TDD and Unit Testing without Mocks

About a month or so ago, on a trip to a conference, during dinner, my colleagues and I had a conversation around the use of mocks in unit testing. Not surprisingly it was a passionate conversation on the premise that mocks are bad and should be avoided because it can lead to poor testing form and ultimately sub-optimal design. The conversation was not only entertaining but very interesting, so I took some time to look into it further and form my own opinions.

First off, why are mocks bad?

Well mocks are not necessarily bad. In fact, mocks not only help us be more agile by allowing us to program against dependencies that don't exist, but they also help us isolate our code from their dependencies. These are good things right? Absolutely! However there are a few problems with mocks you may be unaware of.

'Mock' is an overloaded term.
The term mock is confusing. Mock can have different meanings depending on what we are trying to do. For example, deciding on the approach we take for our tests (state-based vs. interaction based). Many frameworks allow you to use mocks as stubs and vice-versa. Some do make a clear distinction while others don't. Either way, the term is confusing and can make writing unit tests more difficult.

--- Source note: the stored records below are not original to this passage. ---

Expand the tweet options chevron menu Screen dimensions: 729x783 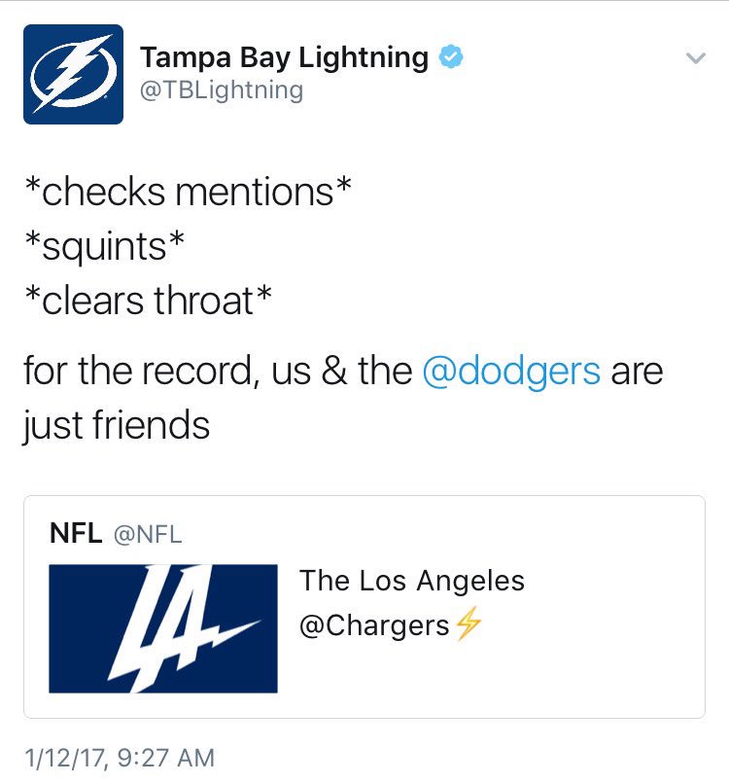click(x=696, y=58)

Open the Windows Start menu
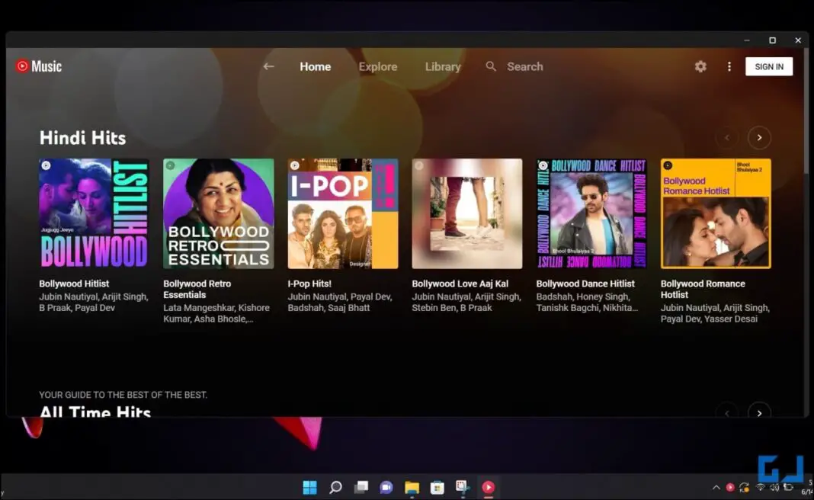click(309, 487)
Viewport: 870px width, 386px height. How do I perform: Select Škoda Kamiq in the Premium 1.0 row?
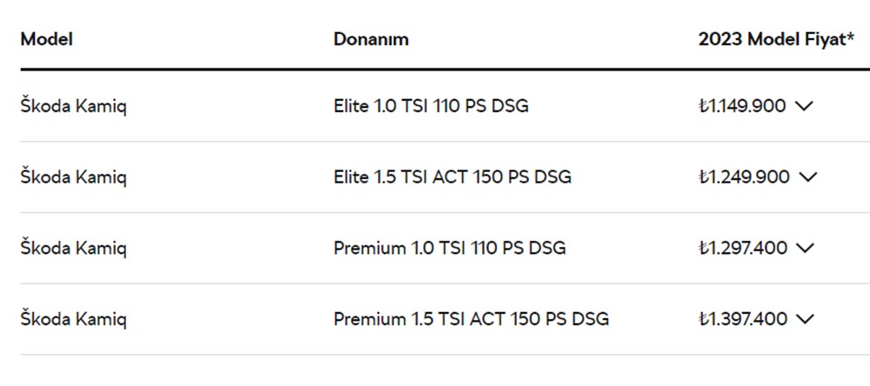tap(74, 248)
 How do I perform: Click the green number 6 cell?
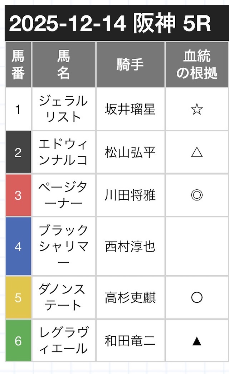point(18,341)
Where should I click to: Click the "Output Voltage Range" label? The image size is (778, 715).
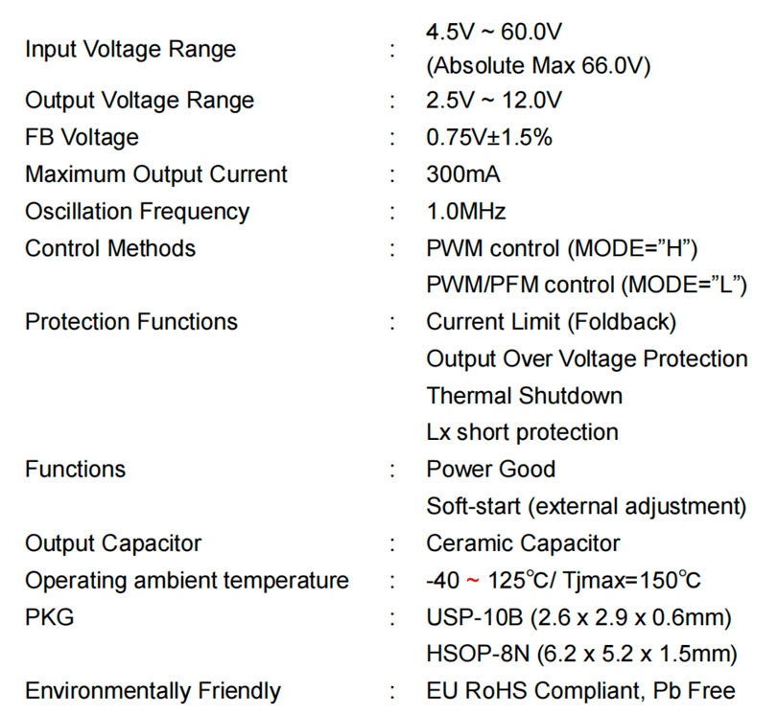click(140, 101)
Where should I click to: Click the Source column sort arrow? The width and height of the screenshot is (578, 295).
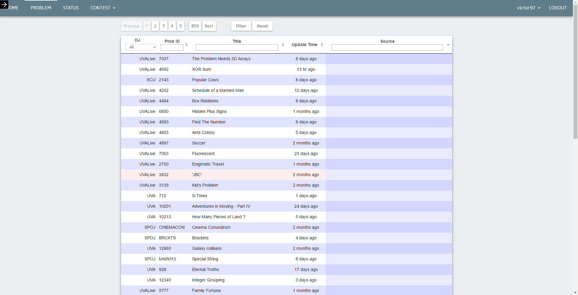pyautogui.click(x=448, y=45)
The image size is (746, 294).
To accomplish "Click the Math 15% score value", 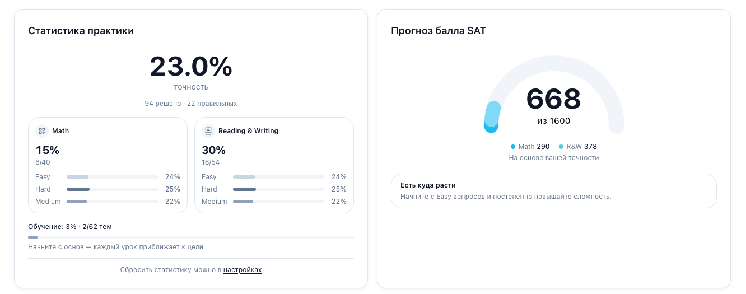I will click(x=48, y=150).
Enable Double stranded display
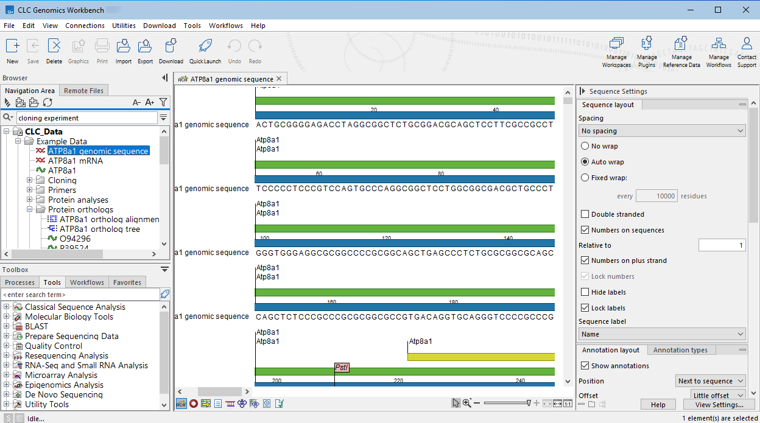 pos(584,214)
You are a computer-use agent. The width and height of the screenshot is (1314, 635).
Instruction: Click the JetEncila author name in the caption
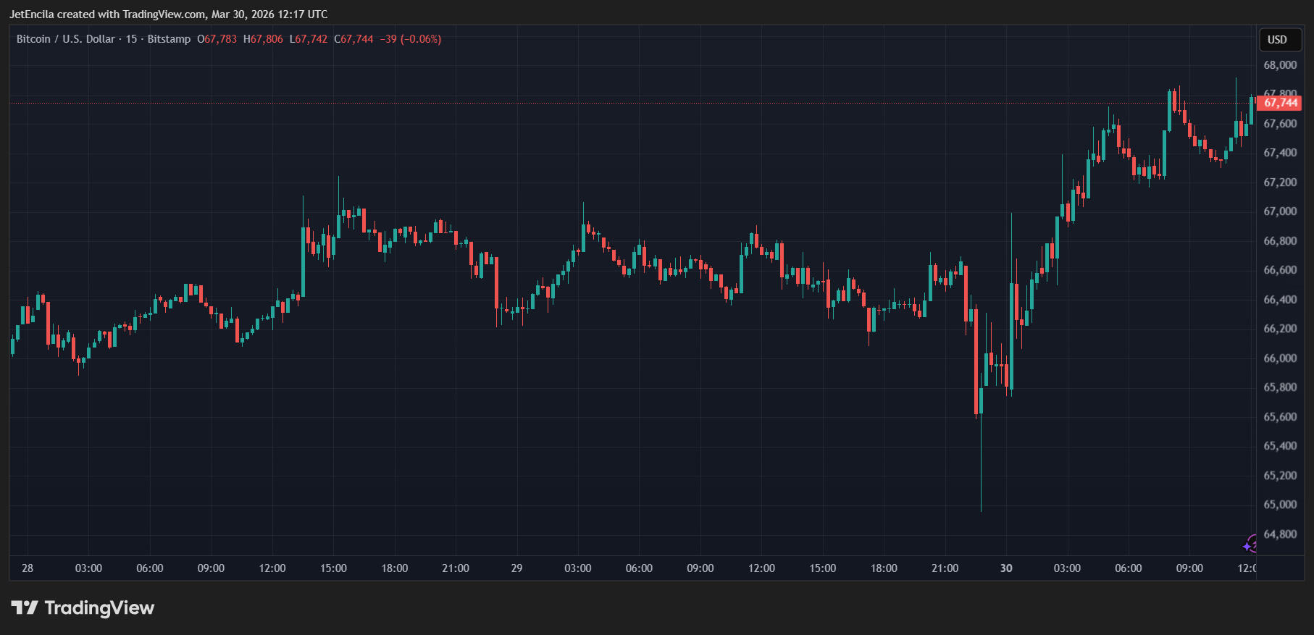click(x=31, y=14)
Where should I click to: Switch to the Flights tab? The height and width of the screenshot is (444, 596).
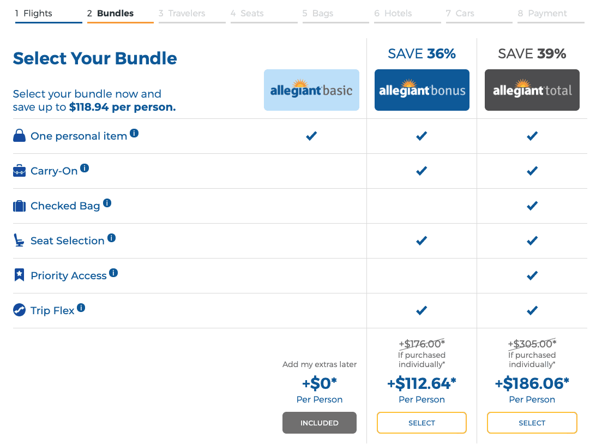(34, 13)
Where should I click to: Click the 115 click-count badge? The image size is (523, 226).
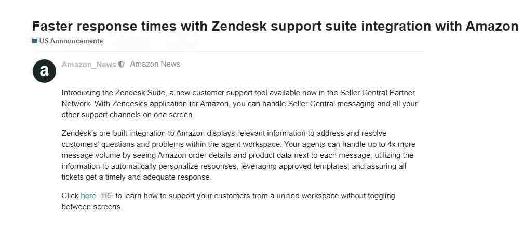[105, 196]
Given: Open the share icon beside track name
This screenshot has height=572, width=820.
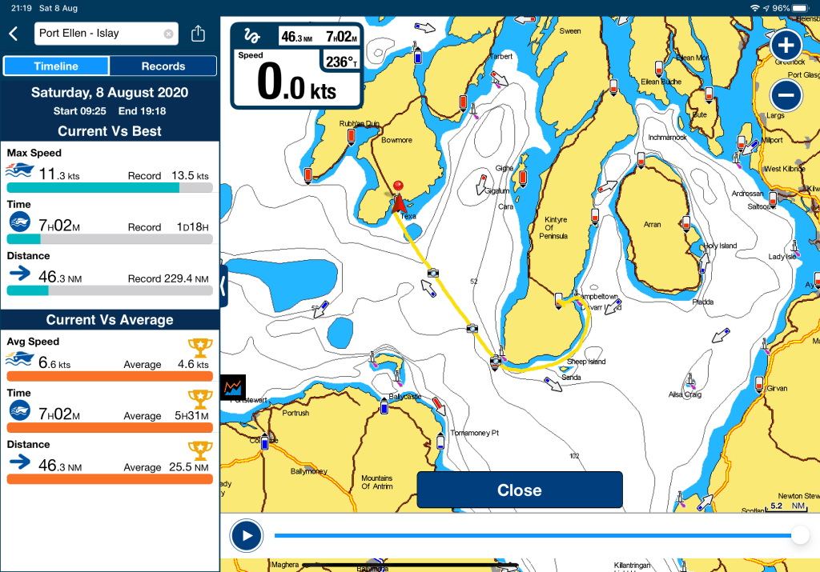Looking at the screenshot, I should coord(198,34).

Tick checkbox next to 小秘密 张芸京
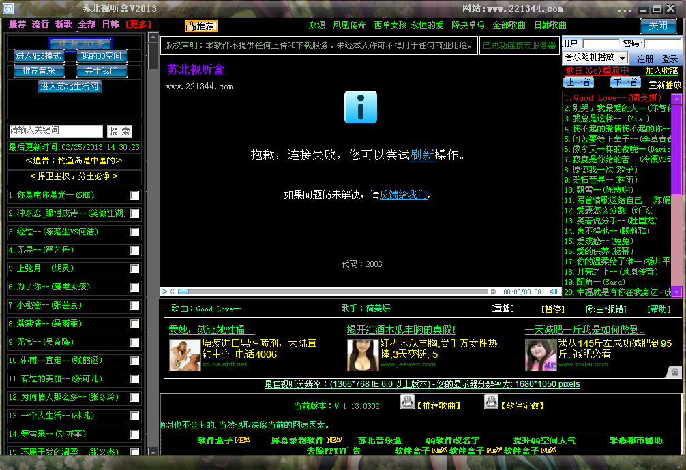pyautogui.click(x=135, y=306)
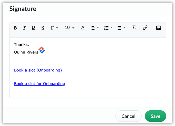The height and width of the screenshot is (126, 175).
Task: Insert an image into signature
Action: tap(158, 28)
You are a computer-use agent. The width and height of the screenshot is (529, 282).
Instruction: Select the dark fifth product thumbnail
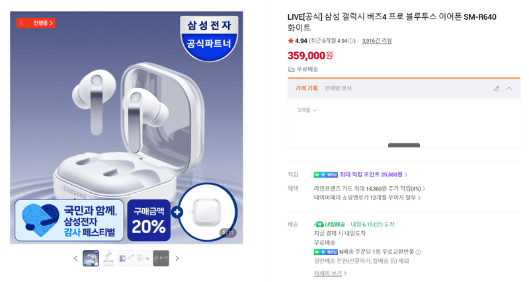[x=161, y=258]
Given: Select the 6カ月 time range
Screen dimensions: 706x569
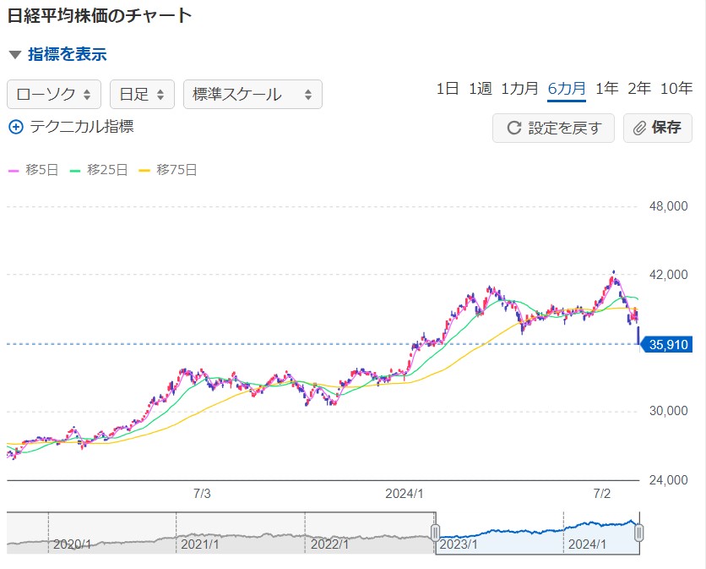Looking at the screenshot, I should (567, 89).
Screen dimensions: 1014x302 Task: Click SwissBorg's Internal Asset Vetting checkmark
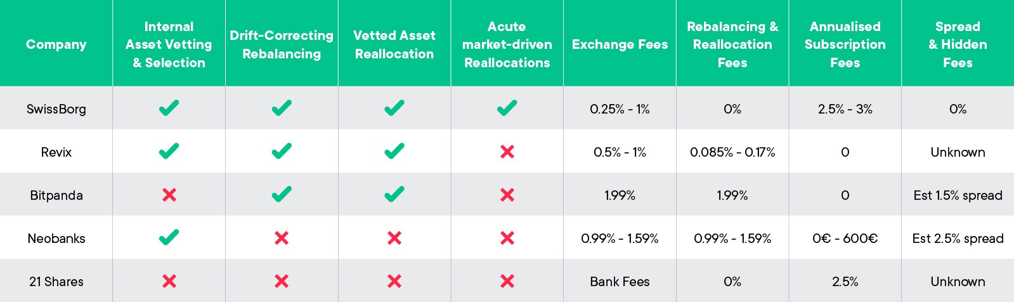tap(169, 108)
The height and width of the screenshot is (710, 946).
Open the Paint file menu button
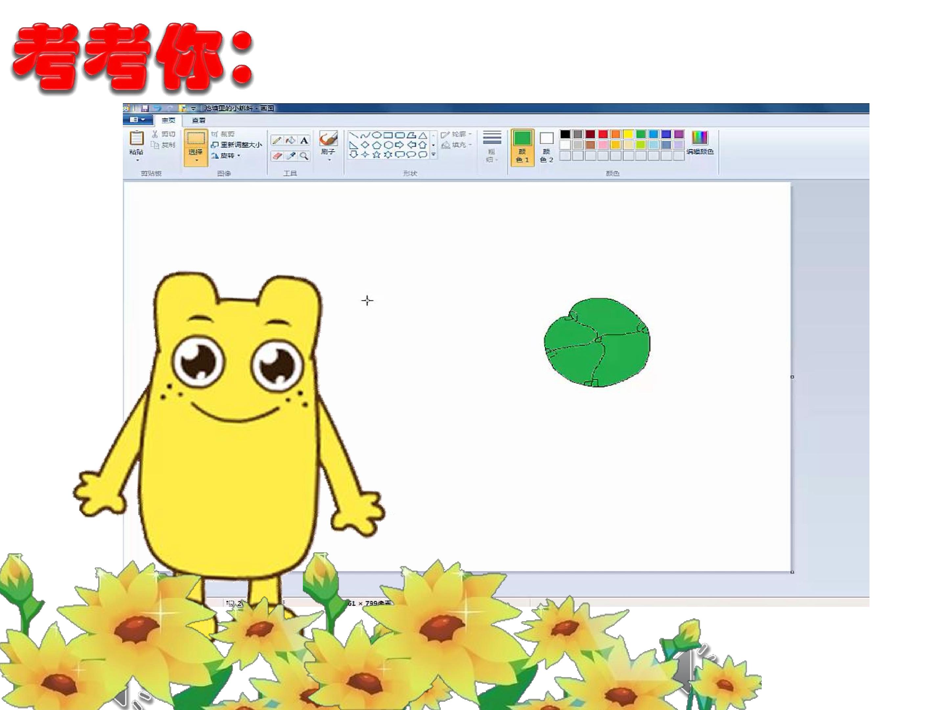[x=137, y=120]
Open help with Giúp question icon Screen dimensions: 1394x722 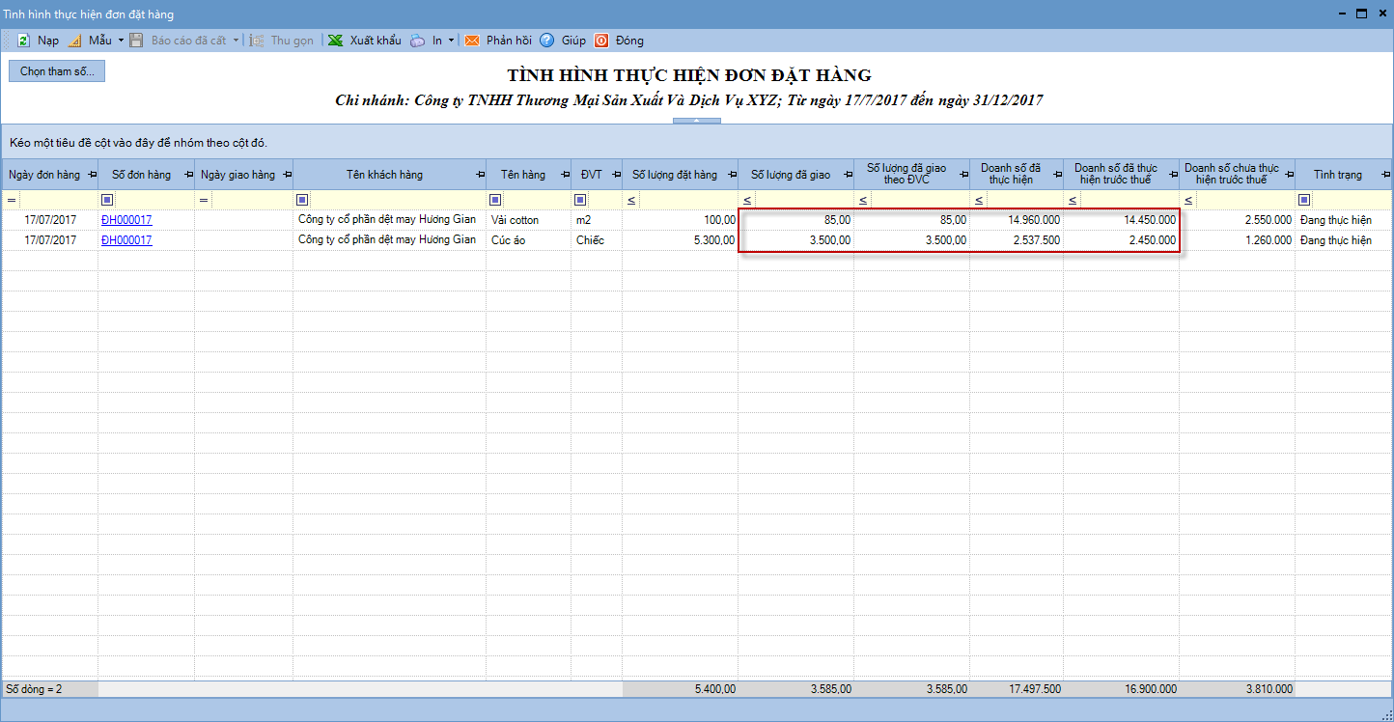pyautogui.click(x=546, y=41)
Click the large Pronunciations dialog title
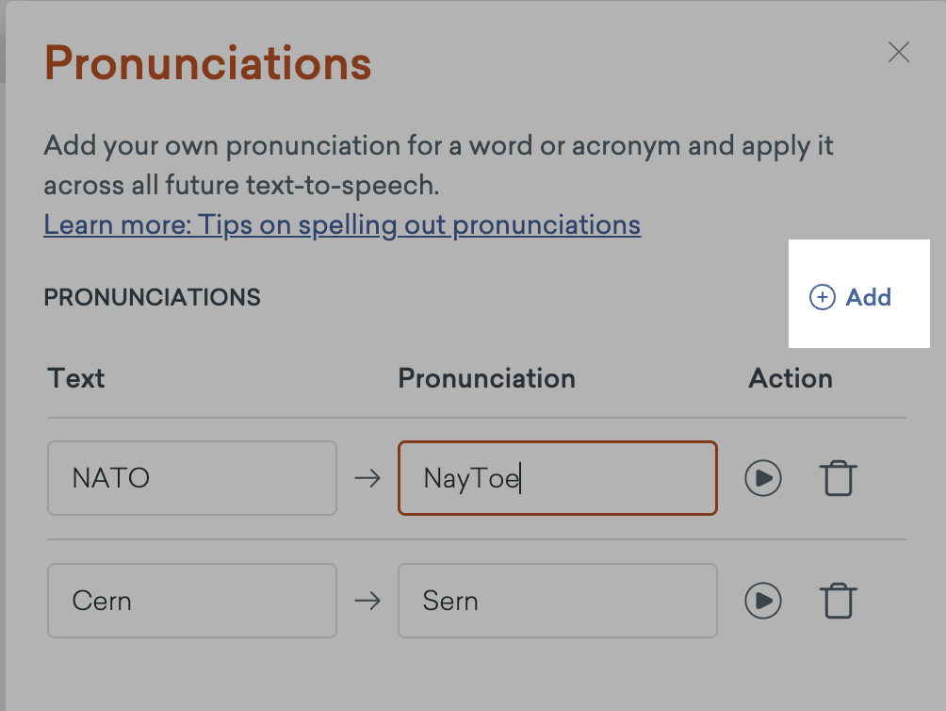Image resolution: width=946 pixels, height=711 pixels. (208, 64)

Mocks deemphasize state-based testing.
An over reliance on mocks, especially when practicing TDD can lead toward writing more interaction based tests. The higher the number of interaction based tests the more brittle your tests are likely to be. Also, chances are the more interactions you have, the tighter the coupling between the dependency and your SUT. Which brings us to our last problem with mocks.

Mocks are a smell.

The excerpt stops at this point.